Exact copy, no pictures: return only the lines below from the line with "Task: Click the Bids legend label" up to and including the line with "You are a computer-use agent. The".
#### DATASET RECORDS ####
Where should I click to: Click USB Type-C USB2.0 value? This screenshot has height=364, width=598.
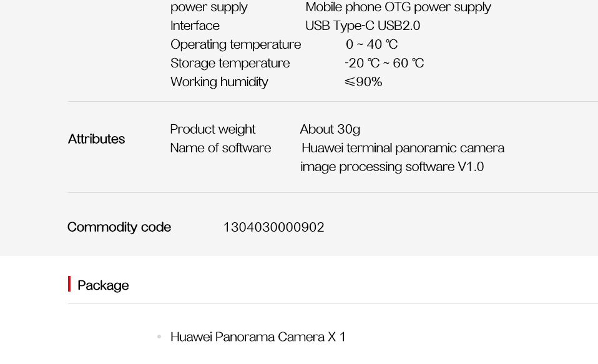coord(363,26)
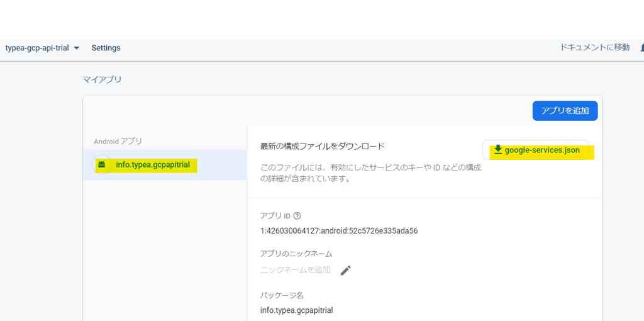Click the green Android robot icon
This screenshot has width=644, height=321.
click(x=101, y=165)
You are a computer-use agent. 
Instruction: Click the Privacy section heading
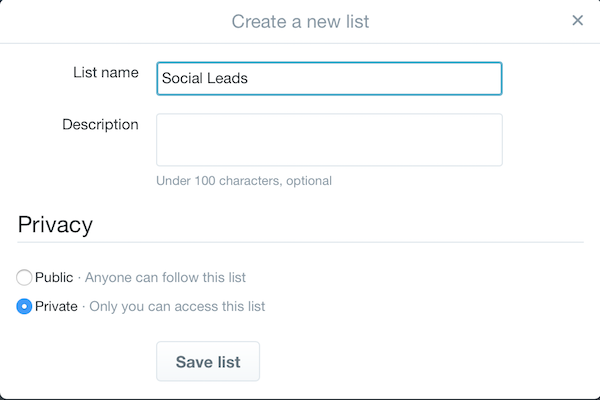[x=55, y=224]
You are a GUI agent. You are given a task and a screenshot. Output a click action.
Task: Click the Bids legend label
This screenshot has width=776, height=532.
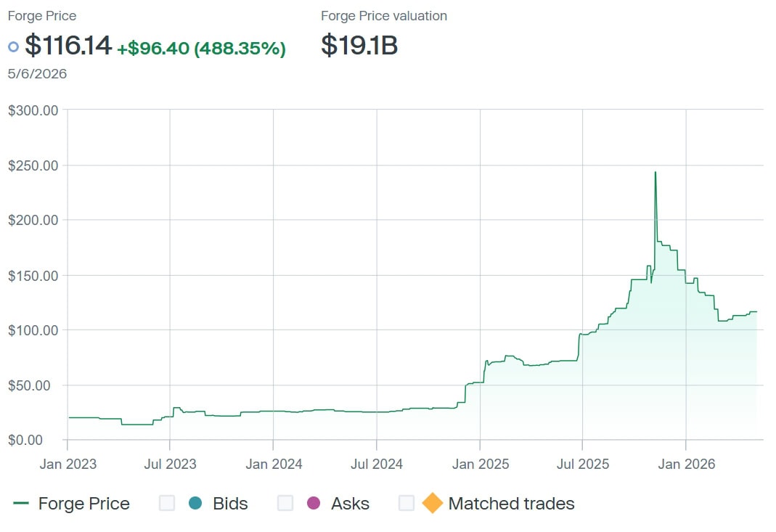click(x=230, y=503)
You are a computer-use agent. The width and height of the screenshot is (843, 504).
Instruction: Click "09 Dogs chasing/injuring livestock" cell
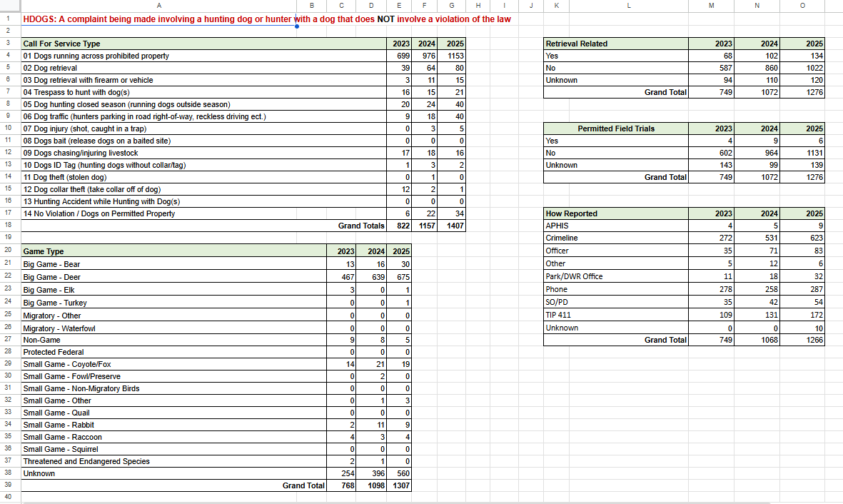coord(80,153)
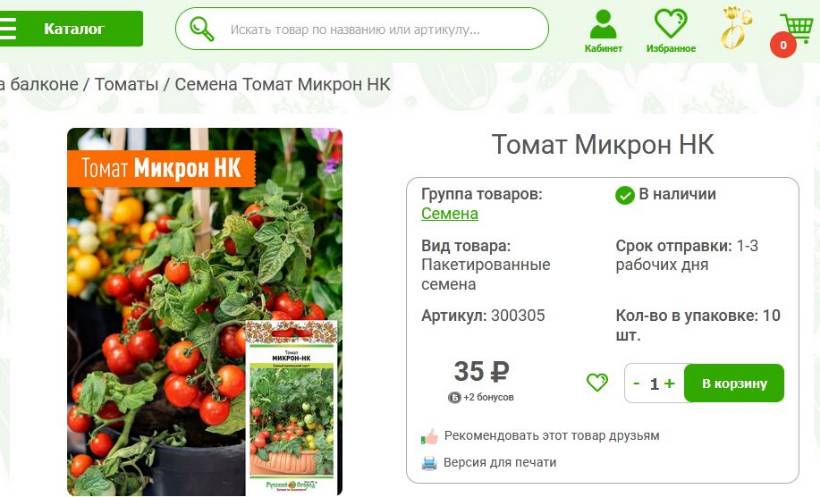Add product to favorites with heart outline
Screen dimensions: 820x497
pyautogui.click(x=597, y=382)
####
* OUTPUT FOR THIS EXERCISE:
Task: Click the Bids legend label
This screenshot has width=776, height=532.
click(x=230, y=503)
You are a computer-use agent. The width and height of the screenshot is (843, 504).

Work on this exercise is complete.